Sono nata e cresciuta ad Avellino. A 24 anni mi sono trasferita a Roma per fare teatro. Oggi sono doppiatrice e dialoghista.
Da quanto tempo lavori nel mondo del doppiaggio? Come ci sei arrivata?
Ho iniziato a lavorare nel doppiaggio nel 2005. La trafila è stata quella classica, o almeno fino a qualche anno poteva definirsi così. Si entrava in uno stabilimento di doppiaggio, ci si presentava ad un direttore e si chiedeva di “assistere”, cioè di osservare in religioso silenzio attori, direttore, assistente e fonico dar vita a quello che era il doppiaggio di fil, cartoni, telefilm. Dopo giorni, o settimane o addirittura mesi, si chiedeva al direttore di essere “ascoltati” di fare cioè un provino. Il direttore ti diceva come era andato e se ti chiedeva il numero di telefono avevi buone speranze di essere chiamata per fare un turno di “brusio”: un turno dove, il più delle volte insieme ad altri doppiatori (alcuni navigati e molto bravi, altri esordienti o poco più) coprivi i piccoli ruoli.
Quanto è stata importante la tua formazione/i tuoi studi per quello che fai oggi?
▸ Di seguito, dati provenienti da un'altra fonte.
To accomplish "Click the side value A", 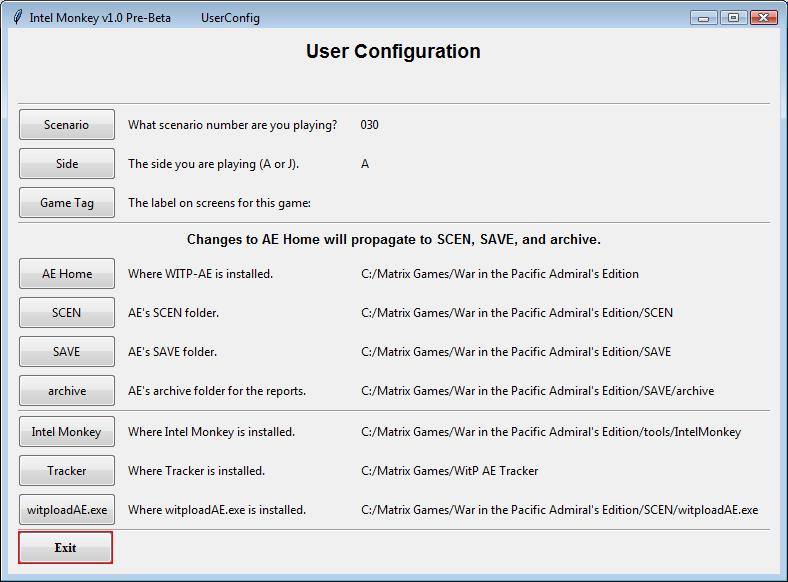I will pyautogui.click(x=365, y=164).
La scuola di teatro in primis, i vari stage post scuola di teatro poi, gli studi di antropologia ancor dopo. Persino il conservatorio in giovane età. Tutto è stato utile a formare una personalità che ha sempre guardato all’arte come si guarda a qualcosa di prossimo, di necessario, di inevitabile.
I libri che ruolo hanno nella tua vita?
Un ruolo fondamentale. Ho vissuto molte vite, grazie ai libri e al teatro, ma i libri ancora oggi che il teatro non è più presente nella mia vita (non lo avrei mai detto, ma questa è un’altra storia) sono il mio rifugio, il mio premio, un modo per interpretare il mondo.
In che modo sono stati importanti per il lavoro che fai?
Il lavoro di dialoghista è molto delicato, impegnativo e richiede di essere sempre aggiornato, di conoscere cose delle quali non ti sei mai interessato poiché lontane da te per gusti, formazione, interessi, credo. Ogni libro, articolo, conoscenza condivisa può ritornare in un dialogo di una serie televisiva poiché può aprirmi chiavi di lettura; può insegnarmi un linguaggio specifico di una data categoria; può aiutarmi a sciogliere un nodo che la traduzione letterale non ha sciolto.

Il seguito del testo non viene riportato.